Another is to allow research, development, and innovation to be for-profit in the private sector. Basic insurance would cover things like preventative care, generic drugs, and hospitalizations, while private companies develop and sell cutting-edge technology like gene therapy. This will then convert to the public once companies have made a profit which recuperates for their research. There would need to be strong regulations to protect the people from the government and corporations. Such as price transparency, limiting political lobbying power, and de-incentivizing financial behaviors which harm the public both physically and financially, such as reducing healthcare staffing. Most importantly is the consideration of culture. Changing culture and how people think and feel is a more powerful driving factor than anything else. The main reason the United States won't accept universal basic healthcare, despite having public programs like Medicare, Medicaid, and Tricare is because of cultural fears of becoming a socialist state. Another reason is propaganda from groups that profit off of the system as it is. Socialism and capitalism coupling in a balanced way can be proof of a healthy and robust society. Socialism creates a minimum acceptable standard of living, while capitalism creates growth, prosperity, and innovation.
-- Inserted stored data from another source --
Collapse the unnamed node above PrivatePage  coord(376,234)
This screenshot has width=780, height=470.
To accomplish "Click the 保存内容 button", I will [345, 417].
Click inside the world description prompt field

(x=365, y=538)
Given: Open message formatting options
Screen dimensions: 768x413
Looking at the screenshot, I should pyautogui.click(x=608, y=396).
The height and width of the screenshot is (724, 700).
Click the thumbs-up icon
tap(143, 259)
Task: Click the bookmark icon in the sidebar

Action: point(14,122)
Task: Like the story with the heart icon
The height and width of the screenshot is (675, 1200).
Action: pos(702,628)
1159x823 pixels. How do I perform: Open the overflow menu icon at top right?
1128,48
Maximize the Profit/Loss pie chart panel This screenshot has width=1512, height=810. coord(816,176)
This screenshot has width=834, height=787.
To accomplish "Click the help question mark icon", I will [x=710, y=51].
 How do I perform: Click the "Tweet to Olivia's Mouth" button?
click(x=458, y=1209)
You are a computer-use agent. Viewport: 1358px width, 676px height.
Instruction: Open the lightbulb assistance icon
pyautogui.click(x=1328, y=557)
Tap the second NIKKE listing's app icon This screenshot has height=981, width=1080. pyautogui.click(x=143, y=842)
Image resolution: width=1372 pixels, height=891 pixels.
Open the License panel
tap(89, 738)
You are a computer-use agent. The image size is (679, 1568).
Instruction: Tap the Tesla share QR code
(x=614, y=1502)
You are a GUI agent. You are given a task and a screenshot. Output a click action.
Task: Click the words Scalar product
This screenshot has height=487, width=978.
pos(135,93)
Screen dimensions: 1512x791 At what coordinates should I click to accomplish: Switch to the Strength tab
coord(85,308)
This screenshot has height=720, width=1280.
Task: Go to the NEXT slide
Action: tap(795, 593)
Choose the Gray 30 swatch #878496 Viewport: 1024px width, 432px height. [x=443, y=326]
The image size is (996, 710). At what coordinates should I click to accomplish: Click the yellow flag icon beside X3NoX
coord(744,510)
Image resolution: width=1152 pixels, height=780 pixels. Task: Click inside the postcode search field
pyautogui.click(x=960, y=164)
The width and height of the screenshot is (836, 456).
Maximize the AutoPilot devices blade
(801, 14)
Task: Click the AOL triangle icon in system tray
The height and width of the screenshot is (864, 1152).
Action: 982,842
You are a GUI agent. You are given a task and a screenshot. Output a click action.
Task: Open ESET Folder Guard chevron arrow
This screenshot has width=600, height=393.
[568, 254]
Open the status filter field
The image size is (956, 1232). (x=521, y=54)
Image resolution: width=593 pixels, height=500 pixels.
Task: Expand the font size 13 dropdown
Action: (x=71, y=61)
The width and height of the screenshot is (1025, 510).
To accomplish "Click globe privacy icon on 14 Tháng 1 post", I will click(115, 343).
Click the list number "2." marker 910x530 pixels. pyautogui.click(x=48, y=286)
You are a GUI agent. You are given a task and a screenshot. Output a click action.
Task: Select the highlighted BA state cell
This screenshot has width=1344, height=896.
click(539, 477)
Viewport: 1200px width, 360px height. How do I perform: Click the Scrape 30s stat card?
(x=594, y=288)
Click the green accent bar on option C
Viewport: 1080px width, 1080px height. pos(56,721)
The United States for-profit healthcare system is complex, inefficient, and expensive, but more importantly harmful to the public. What began as an unintentional ripple effect of historical decisions that made sense at the time, has now become an abuse of power. Healthcare insurance companies, hospitals, and pharmaceutical companies protect profits by withholding payment for treatment and charging exorbitant and unreasonable prices to generate revenue. If left untreated, healthcare will become more expensive, deadly, and inequitable. This will result in public distrust and moral societal breakdown. The United States is a young country that will continue to shape and grow. In what direction is up to the people. First must come awareness, followed by a public demand for change.